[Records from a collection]
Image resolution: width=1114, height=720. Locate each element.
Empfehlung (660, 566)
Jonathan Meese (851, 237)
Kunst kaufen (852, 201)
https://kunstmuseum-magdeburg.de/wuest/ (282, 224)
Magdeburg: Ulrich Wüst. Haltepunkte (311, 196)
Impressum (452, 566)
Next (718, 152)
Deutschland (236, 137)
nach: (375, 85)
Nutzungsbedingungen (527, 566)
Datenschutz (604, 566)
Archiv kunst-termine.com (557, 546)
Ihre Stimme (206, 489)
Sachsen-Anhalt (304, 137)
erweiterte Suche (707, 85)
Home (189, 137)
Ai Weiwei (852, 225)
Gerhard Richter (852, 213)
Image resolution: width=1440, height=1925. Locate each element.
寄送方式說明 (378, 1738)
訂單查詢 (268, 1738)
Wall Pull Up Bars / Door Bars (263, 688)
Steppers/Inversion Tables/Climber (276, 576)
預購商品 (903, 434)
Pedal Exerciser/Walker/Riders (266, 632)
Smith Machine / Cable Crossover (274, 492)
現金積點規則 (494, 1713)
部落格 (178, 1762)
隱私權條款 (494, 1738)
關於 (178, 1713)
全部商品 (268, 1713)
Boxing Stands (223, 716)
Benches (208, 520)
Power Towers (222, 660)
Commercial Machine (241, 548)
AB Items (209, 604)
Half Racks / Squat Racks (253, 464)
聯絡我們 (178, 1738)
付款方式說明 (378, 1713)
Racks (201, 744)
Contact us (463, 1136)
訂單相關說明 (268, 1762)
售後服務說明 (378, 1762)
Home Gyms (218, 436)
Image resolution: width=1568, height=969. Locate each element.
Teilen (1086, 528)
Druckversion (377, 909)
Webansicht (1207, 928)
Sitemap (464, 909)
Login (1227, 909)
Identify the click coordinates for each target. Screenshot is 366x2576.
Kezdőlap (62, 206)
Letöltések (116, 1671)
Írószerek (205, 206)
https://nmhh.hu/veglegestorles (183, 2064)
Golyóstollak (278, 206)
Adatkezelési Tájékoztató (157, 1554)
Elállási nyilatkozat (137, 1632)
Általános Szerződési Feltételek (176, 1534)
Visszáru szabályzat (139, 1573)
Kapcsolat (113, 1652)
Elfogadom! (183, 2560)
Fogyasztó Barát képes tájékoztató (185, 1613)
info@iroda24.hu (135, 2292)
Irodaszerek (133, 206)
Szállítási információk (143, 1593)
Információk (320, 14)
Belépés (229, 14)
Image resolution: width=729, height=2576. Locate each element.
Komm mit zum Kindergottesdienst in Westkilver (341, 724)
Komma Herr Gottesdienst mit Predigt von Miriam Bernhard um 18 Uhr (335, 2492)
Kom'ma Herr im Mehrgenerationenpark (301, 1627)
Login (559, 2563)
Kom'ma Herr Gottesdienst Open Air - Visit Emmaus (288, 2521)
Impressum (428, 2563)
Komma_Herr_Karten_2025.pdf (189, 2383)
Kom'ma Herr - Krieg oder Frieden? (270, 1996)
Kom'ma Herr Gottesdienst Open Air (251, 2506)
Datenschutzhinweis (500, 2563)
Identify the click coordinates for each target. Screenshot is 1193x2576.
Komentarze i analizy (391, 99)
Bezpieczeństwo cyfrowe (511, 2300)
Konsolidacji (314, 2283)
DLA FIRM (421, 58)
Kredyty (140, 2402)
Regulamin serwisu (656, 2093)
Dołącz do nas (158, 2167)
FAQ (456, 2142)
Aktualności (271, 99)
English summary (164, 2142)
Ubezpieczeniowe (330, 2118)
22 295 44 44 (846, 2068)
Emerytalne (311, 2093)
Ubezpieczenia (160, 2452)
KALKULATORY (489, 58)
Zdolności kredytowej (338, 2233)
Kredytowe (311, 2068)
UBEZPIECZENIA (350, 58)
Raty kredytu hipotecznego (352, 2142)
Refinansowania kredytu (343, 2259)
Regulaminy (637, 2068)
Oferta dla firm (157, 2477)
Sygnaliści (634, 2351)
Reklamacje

Directions for this task: Swap "Impressum" for "Legal Notice" everywhere in the data above, and write out the data again with everything else unchanged.

Final answer:
Image resolution: width=1114, height=720. Locate each element.
Empfehlung (660, 566)
Jonathan Meese (851, 237)
Kunst kaufen (852, 201)
https://kunstmuseum-magdeburg.de/wuest/ (282, 224)
Magdeburg: Ulrich Wüst. Haltepunkte (311, 196)
Legal Notice (452, 566)
Next (718, 152)
Deutschland (236, 137)
nach: (375, 85)
Nutzungsbedingungen (527, 566)
Datenschutz (604, 566)
Archiv kunst-termine.com (557, 546)
Ihre Stimme (206, 489)
Sachsen-Anhalt (304, 137)
erweiterte Suche (707, 85)
Home (189, 137)
Ai Weiwei (852, 225)
Gerhard Richter (852, 213)
Image resolution: width=1440, height=1925. Locate each element.
寄送方式說明 (378, 1738)
訂單查詢 (268, 1738)
Wall Pull Up Bars / Door Bars (263, 688)
Steppers/Inversion Tables/Climber (276, 576)
預購商品 (903, 434)
Pedal Exerciser/Walker/Riders (266, 632)
Smith Machine / Cable Crossover (274, 492)
現金積點規則 (494, 1713)
部落格 (178, 1762)
隱私權條款 (494, 1738)
關於 (178, 1713)
全部商品 (268, 1713)
Boxing Stands (223, 716)
Benches (208, 520)
Power Towers (222, 660)
Commercial Machine (241, 548)
AB Items (209, 604)
Half Racks / Squat Racks (253, 464)
聯絡我們 (178, 1738)
付款方式說明 (378, 1713)
Racks (201, 744)
Contact us (463, 1136)
訂單相關說明 (268, 1762)
售後服務說明 (378, 1762)
Home Gyms (218, 436)
Image resolution: width=1568, height=969. Locate each element.
Teilen (1086, 528)
Druckversion (377, 909)
Webansicht (1207, 928)
Sitemap (464, 909)
Login (1227, 909)
Identify the click coordinates for each target. Screenshot is 366x2576.
Kezdőlap (62, 206)
Letöltések (116, 1671)
Írószerek (205, 206)
https://nmhh.hu/veglegestorles (183, 2064)
Golyóstollak (278, 206)
Adatkezelési Tájékoztató (157, 1554)
Elállási nyilatkozat (137, 1632)
Általános Szerződési Feltételek (176, 1534)
Visszáru szabályzat (139, 1573)
Kapcsolat (113, 1652)
Elfogadom! (183, 2560)
Fogyasztó Barát képes tájékoztató (185, 1613)
info@iroda24.hu (135, 2292)
Irodaszerek (133, 206)
Szállítási információk (143, 1593)
Információk (320, 14)
Belépés (229, 14)
Image resolution: width=729, height=2576. Locate each element.
Komm mit zum Kindergottesdienst in Westkilver (341, 724)
Komma Herr Gottesdienst mit Predigt von Miriam Bernhard um 18 Uhr (335, 2492)
Kom'ma Herr im Mehrgenerationenpark (301, 1627)
Login (559, 2563)
Kom'ma Herr Gottesdienst Open Air - Visit Emmaus (288, 2521)
Legal Notice (428, 2563)
Komma_Herr_Karten_2025.pdf (189, 2383)
Kom'ma Herr - Krieg oder Frieden? (270, 1996)
Kom'ma Herr Gottesdienst Open Air (251, 2506)
Datenschutzhinweis (500, 2563)
Identify the click coordinates for each target. Screenshot is 1193x2576.
Komentarze i analizy (391, 99)
Bezpieczeństwo cyfrowe (511, 2300)
Konsolidacji (314, 2283)
DLA FIRM (421, 58)
Kredyty (140, 2402)
Regulamin serwisu (656, 2093)
Dołącz do nas (158, 2167)
FAQ (456, 2142)
Aktualności (271, 99)
English summary (164, 2142)
Ubezpieczeniowe (330, 2118)
22 295 44 44 (846, 2068)
Emerytalne (311, 2093)
Ubezpieczenia (160, 2452)
KALKULATORY (489, 58)
Zdolności kredytowej (338, 2233)
Kredytowe (311, 2068)
UBEZPIECZENIA (350, 58)
Raty kredytu hipotecznego (352, 2142)
Refinansowania kredytu (343, 2259)
Regulaminy (637, 2068)
Oferta dla firm (157, 2477)
Sygnaliści (634, 2351)
Reklamacje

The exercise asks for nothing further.